小野俊介 サル的日記

いや、その、サル的なヒトだから・・・

疲れ果てている日本人

今日は大阪のとある会社さんで講義。 話を聴いてくださった皆さん、お疲れさまでした。 ワケわかんない話だったでしょ? いいんですよ、それで。 あなたの見知ったSOPどおりのモニタリング業務や承認申請業務の世界から一歩外に出ると、無間の暗黒星雲が広がっていることが分りさえすれば(笑) 

例の無料出張講義の一環です。 私のやっていることは、どこか元気がなくなっている(ように私には見える)医薬品業界の若手・中堅を少しでも元気づけるための、いわば善意の押しつけである。 言ってしまえば、余計なお世話である。 好かれようと思っているわけではない。 誰かが言わなきゃいけないのに、誰も言わないことを、私が言う。 そして嫌われる。 因果な商売である。

今日の私のメッセージは、
「日本の誰よりも(医師会の方々よりも、患者会の方々よりも、厚労省・PMDA の方々よりも、学会の方々よりも)説得力のある言葉・学問に裏付けられた概念で、社会と医療・医薬品の関係を語れるような、次世代の企業人になりましょうよ。 大丈夫、しっかり勉強すれば、そういう人になれますよ」 ということ。

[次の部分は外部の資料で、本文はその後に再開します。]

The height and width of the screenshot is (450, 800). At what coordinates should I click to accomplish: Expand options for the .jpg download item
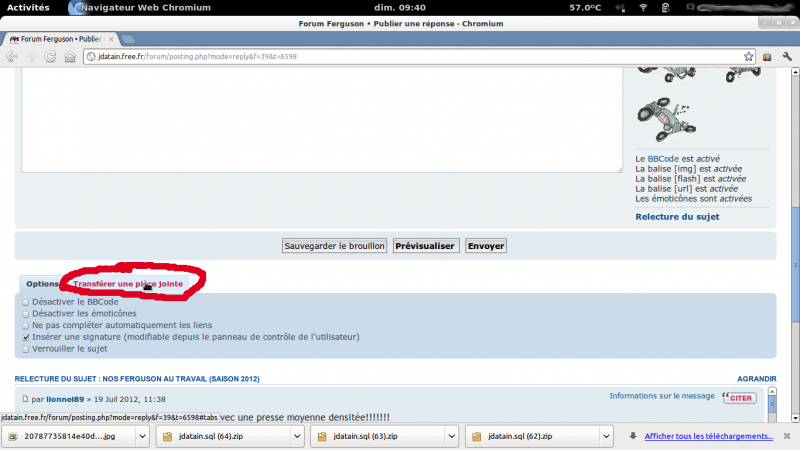pos(142,437)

「社会や公益のことを語るのは、政府の人や公益的な人々(保険者だとか学者だとか)の専売特許。 我々企業人には関係ないや」という姿勢は、現実逃避です。 そういう現実逃避の姿勢が、気持ち悪い「立場利権」を蔓延させてきたのだと思います。 つまり、「『○○の立場から語る』ことができる権利は、○○に所属・帰属する人にしかないのだ。 部外者は黙っておれ」 という感じの、公的な議論のアジェンダや発表者を選ぶ際の、既得権をめぐる争いのことね。 
「・・・の立場」利権のようなもの - 小野俊介 サル的日記

私たちは誰でも、社会をエラソーに語って良いのですよ。 私たちには、皆、承認審査制度や、薬事法のあり方や、薬価制度の今後を、自分の所属する組織の利害の視点だけでなく、社会の善し悪しを大上段に振りかざした視点から、好きなように語る権利と義務があるのですよ。 だって、皆、社会の一員だもの。 語り方のお作法を勉強すれば良いだけのことです。 

講義後に、部長さんから、「でもね、今の企業の社員は、みんな疲れているんですよ。 昔は無かった書類なんかが山ほどあって、そうした体裁を整えるのに精一杯。 体裁を整えるだけの仕事であっても100点満点を目指すもんだから、優秀な社員ほど疲弊してたりする。 小野さんが言うような『社会』の構図を考えたり、会社の周囲に目を配るだけの心のゆとりが、今の若い社員には残っていない気もします」という実に鋭い、現場感覚のご指摘を頂いた。

うーむ。 そのとおりだ。 日本中、そんな感じだ。 企業も、役所も、医療機関も、大学も。

ICHだの通知の改定だのなんだのと、理解すべき治験のルールと書類は相変わらず盛りだくさん。 文書を減らして楽にするっていったって、文書を減らすための根拠となる通知を新たに読まないといけないわけだし。 治験がらみのルールのほとんどが外国産(米国産)なので、日本環境とは異質のものだったり、日本語的にしっくりこないものだったりもする。 疲労は蓄積する。 ひどいことに、欧米からの導入時に英語を翻訳間違いして、無茶苦茶な日本独自の規制が新たにできていたりもする。 例えば、ICH−GCPの導入時に英語の解釈ミスの結果、日本独自のすごいルールができちゃったのはご存知ですよね。 今日書くともったいないから、次のネタにしようっと(笑)

これもまたグローバル社会の典型的な構図。 日本の薬事制度の構成要素は、ほぼすべて、欧米からの借り物・翻訳。 だいたい10−20年遅れでやって来る。 舶来モノのルールに従うだけの国(日本)は、ルールに従うだけで精一杯で、徐々に体力を奪われて、社会の将来像を考える気力も失い、・・・。 ちょっと優等生の日本人の中には、「欧米人の先生方、私たちのやっていることを採点してください。 私たち日本人のやっていることは、欧米人の目から見て100点満点ですか?」と、そっちの方(teacher's pet)に行ってしまうのもいるし。 壮大な歴史的悪循環である。

でもね、まだ私は諦めてませんよ。 「承認審査は神事」という実態・問題意識こそが、その突破口になると考えてます。 その話はまた別の機会に。

週末、体力・気力を養って、いろんなことを考えてみましょう。 それでは良い週末を!